A ministra Cármen Lúcia, do Supremo Tribunal Federal (STF), avalia que houve erros cometidos tanto pelo ministro André Mendonça quanto pelo ministro Alexandre de Moraes nas medidas que levaram a corte a uma crise institucional. A posição da magistrada é considerada decisiva para definir a hegemonia de grupos rivais no plenário.
O STF discutirá se houve arbitrariedade nos métodos de Mendonça em apurações sobre o Banco Master e o Instituto Nacional do Seguro Social (INSS). Tais investigações resultaram em relatório da Polícia Federal (PF) que aponta Moraes como interlocutor do ex-banqueiro Daniel Vorcaro.

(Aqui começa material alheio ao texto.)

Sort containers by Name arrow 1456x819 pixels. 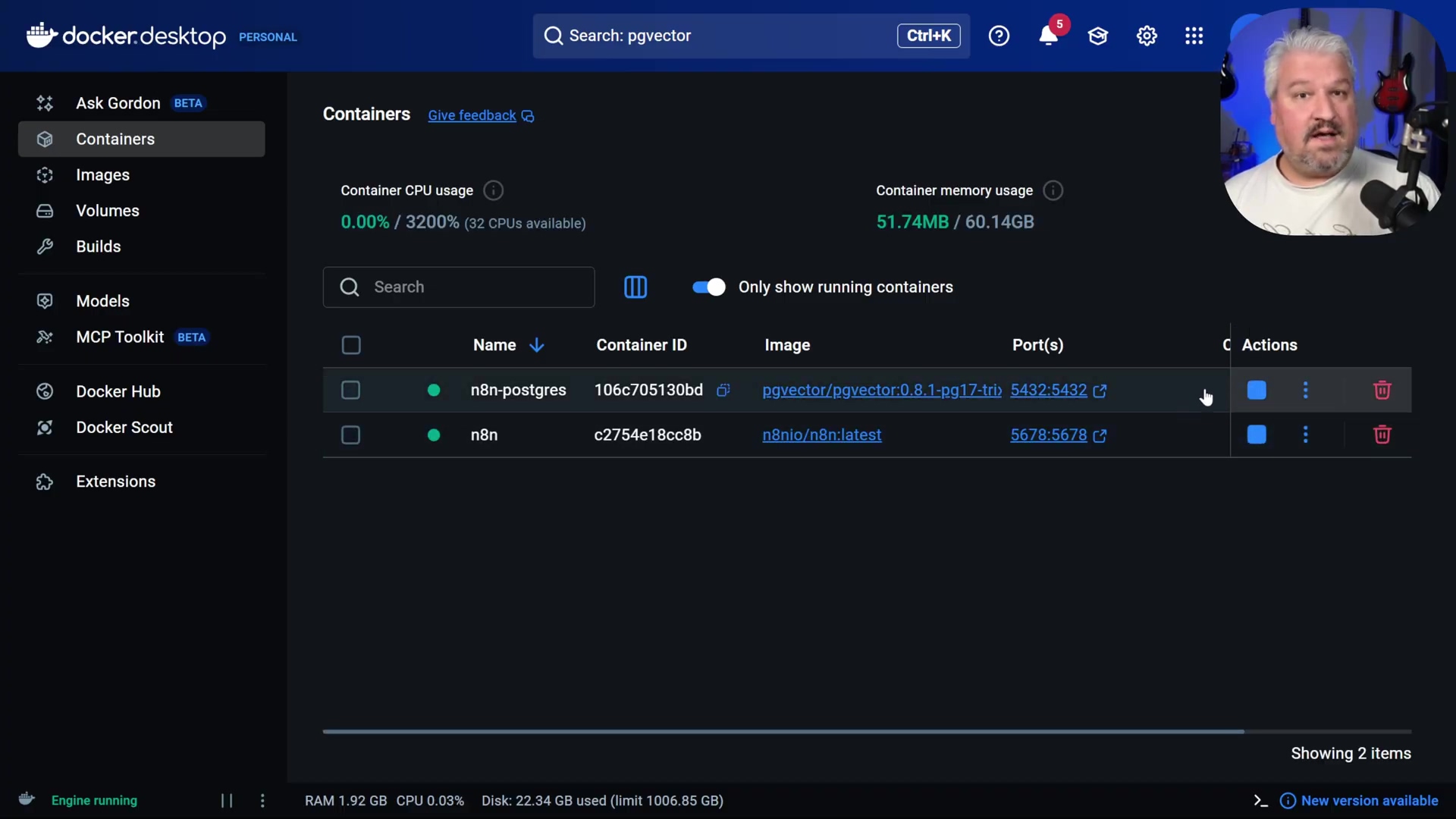(536, 345)
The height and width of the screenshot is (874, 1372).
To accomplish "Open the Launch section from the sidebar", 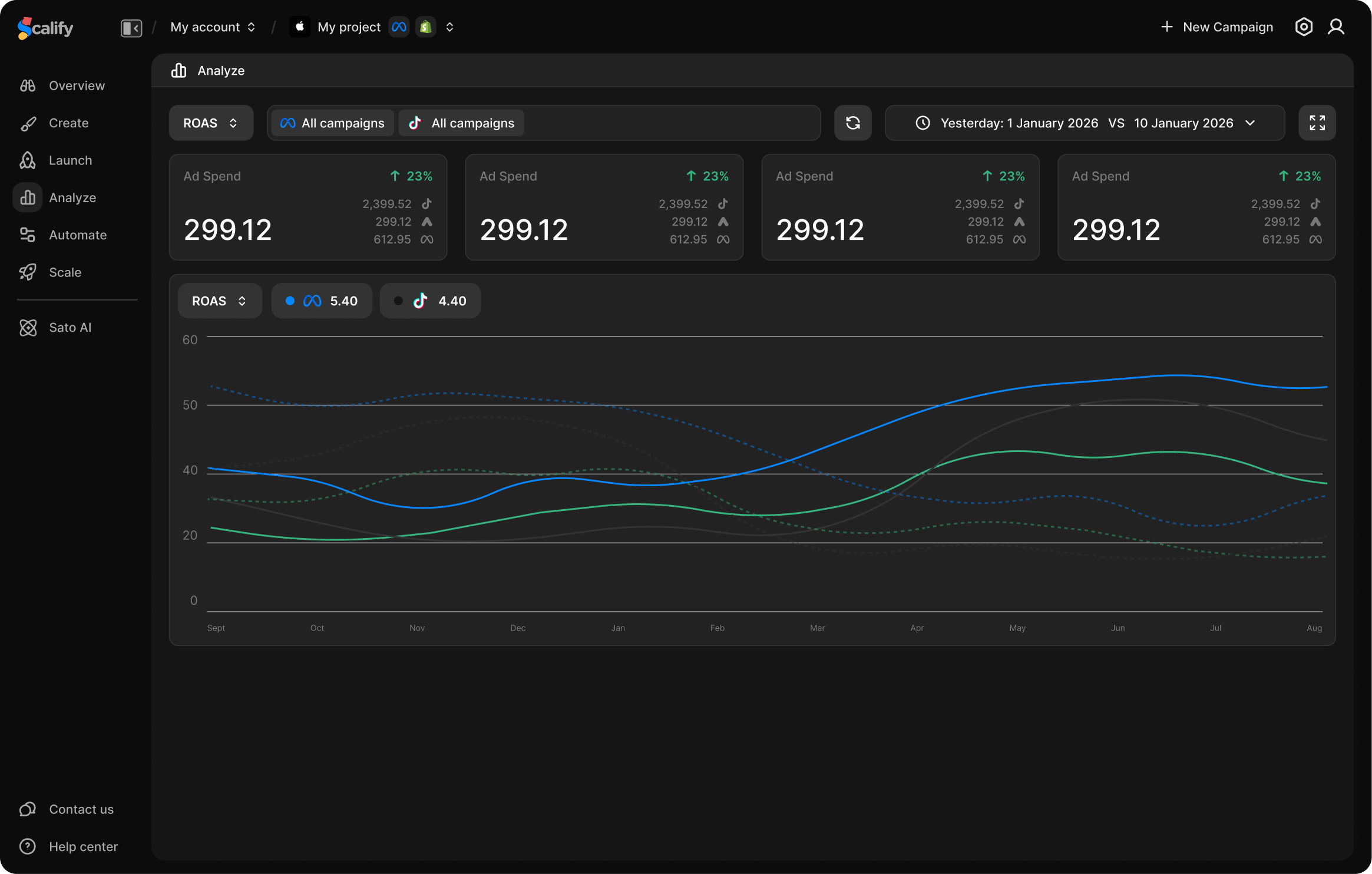I will (70, 160).
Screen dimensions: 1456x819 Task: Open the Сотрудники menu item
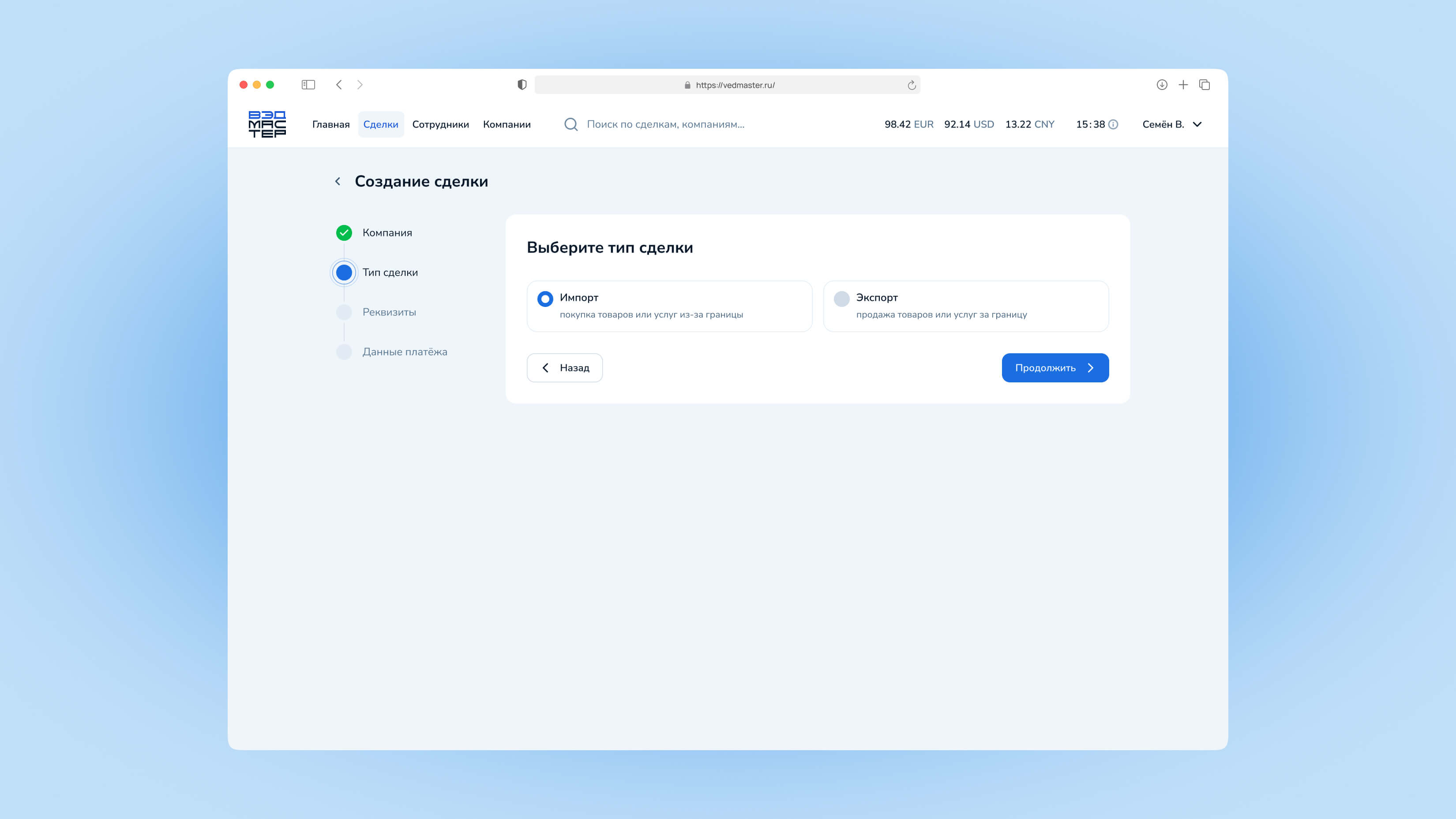pos(440,124)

Em contrapartida, a corte avaliará a regularidade do ato de Moraes ao usar o inquérito das fake news para pedir investigação contra Mendonça por crime de responsabilidade, improbidade administrativa e abuso de autoridade.

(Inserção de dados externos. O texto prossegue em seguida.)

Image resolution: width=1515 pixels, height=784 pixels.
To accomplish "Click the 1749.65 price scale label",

Cármen Lúcia chegou a telefonar para Moraes na quinta-feira (3), indicando solidariedade à exposição pública do colega. No entanto, a ministra não garantiu apoio em votações futuras e relatou a pessoas próximas sentir perplexidade com a erosão interna do tribunal. Ela afirmou que a decisão será baseada exclusivamente nos autos, documentos que ainda não acessou integralmente.

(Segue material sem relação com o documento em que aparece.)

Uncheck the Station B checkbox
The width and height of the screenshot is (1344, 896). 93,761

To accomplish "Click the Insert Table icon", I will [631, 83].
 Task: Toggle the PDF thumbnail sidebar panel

Atualmente, Moraes conta com o apoio dos ministros Gilmar Mendes, Flávio Dino e Cristiano Zanin. Já Mendonça calcula ter o suporte de Luiz Fux, Kassio Nunes Marques e Edson Fachin. O ministro Dias Toffoli não participará das votações por ter se declarado suspeito nos casos do Banco Master.
Aliados de Mendonça argumentam que a ministra será sensível à gravidade de ter um colega sob suspeita de integrar a rede de influência de Vorcaro. Já o entorno de Moraes sustenta que Cármen Lúcia é contrária a procedimentos arbitrários, citando o voto dela em 2021 para reconhecer a parcialidade do ex-juiz Sergio Moro em casos do presidente Lula.
Interlocutores da ministra afirmam que ela não possui alinhamento irrestrito com nenhuma das alas e que seus votos se pautam pela Constituição. Cármen Lúcia tem manifestado preocupação com o impacto institucional da crise para o STF.